Примерное время чтения: 8 минут
678

РАЗГОВОР ПО ДУШАМ. Игорь Шкляревский: "Счастье на одного - невыносимо"

С известным русским поэтом беседует Геннадий КРАСНИКОВ.

- Игорь Иванович, в некрологе на смерть Михаила Дудина вы написали: "Народ, Президент страны, - снимите шляпу: умер Поэт!" Разве не приучают нас постоянно к мысли, что мы приближаемся к цивилизованным странам, где поэзией интересуется жалкая кучка идиотов да профессора филологии и где, мол, никогда невозможно было бы наше варварское поклонение Пушкину, Некрасову, Есенину?

- Чем мы можем сегодня гордиться, если взять Россию хотя бы на протяжении двух веков? Нашей литературой, музыкой, живописью. И уникальная сегодняшняя литература. Когда спросили у Бродского о состоянии современной русской поэзии, он ответил, что она находится на высочайшем уровне...

- А как же насчет приближения к цивилизованным странам?

____

▶ **Об упражнении**:
Повторите без изменений отрывок из приведенного выше интервью с Игорем Шкляревским, от слов «С известным русским» до слов «к цивилизованным странам?» включительно.

▶ **Исходные данные**:
____

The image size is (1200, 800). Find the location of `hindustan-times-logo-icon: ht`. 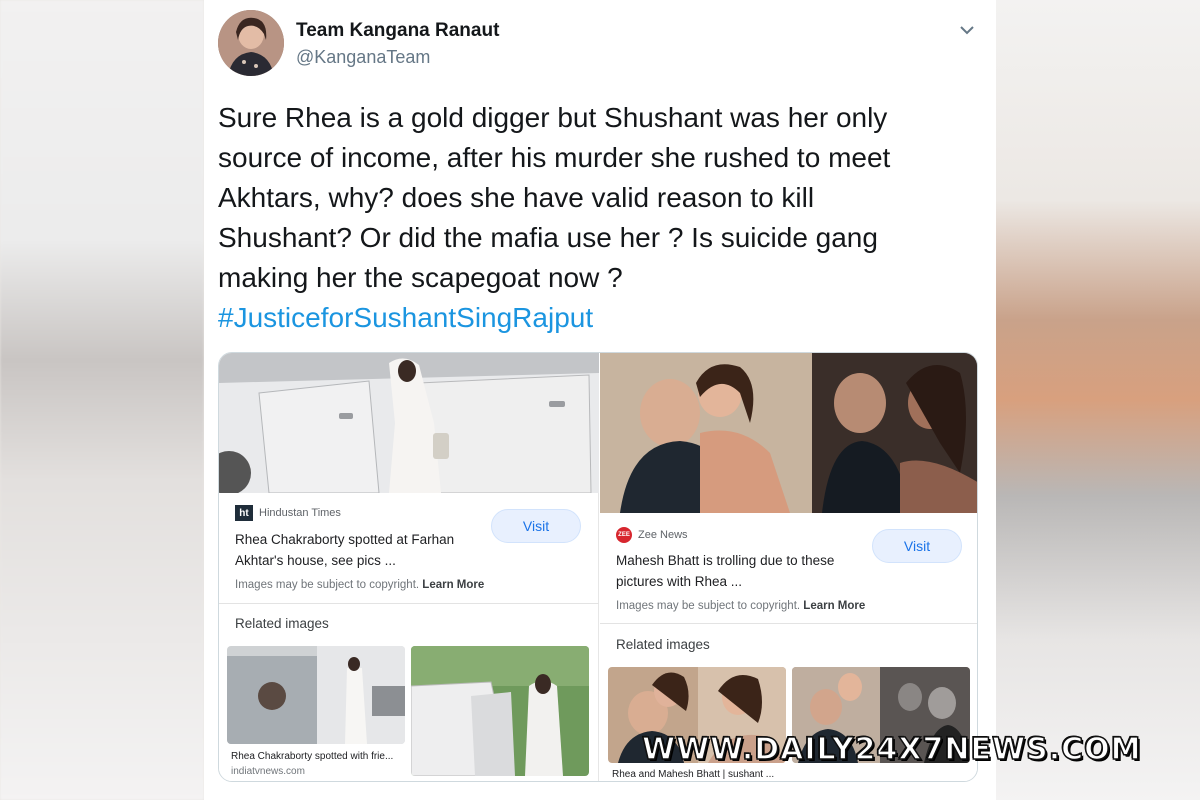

____

▶ **Место для ответа**:
С известным русским поэтом беседует Геннадий КРАСНИКОВ.

- Игорь Иванович, в некрологе на смерть Михаила Дудина вы написали: "Народ, Президент страны, - снимите шляпу: умер Поэт!" Разве не приучают нас постоянно к мысли, что мы приближаемся к цивилизованным странам, где поэзией интересуется жалкая кучка идиотов да профессора филологии и где, мол, никогда невозможно было бы наше варварское поклонение Пушкину, Некрасову, Есенину?

- Чем мы можем сегодня гордиться, если взять Россию хотя бы на протяжении двух веков? Нашей литературой, музыкой, живописью. И уникальная сегодняшняя литература. Когда спросили у Бродского о состоянии современной русской поэзии, он ответил, что она находится на высочайшем уровне...

- А как же насчет приближения к цивилизованным странам?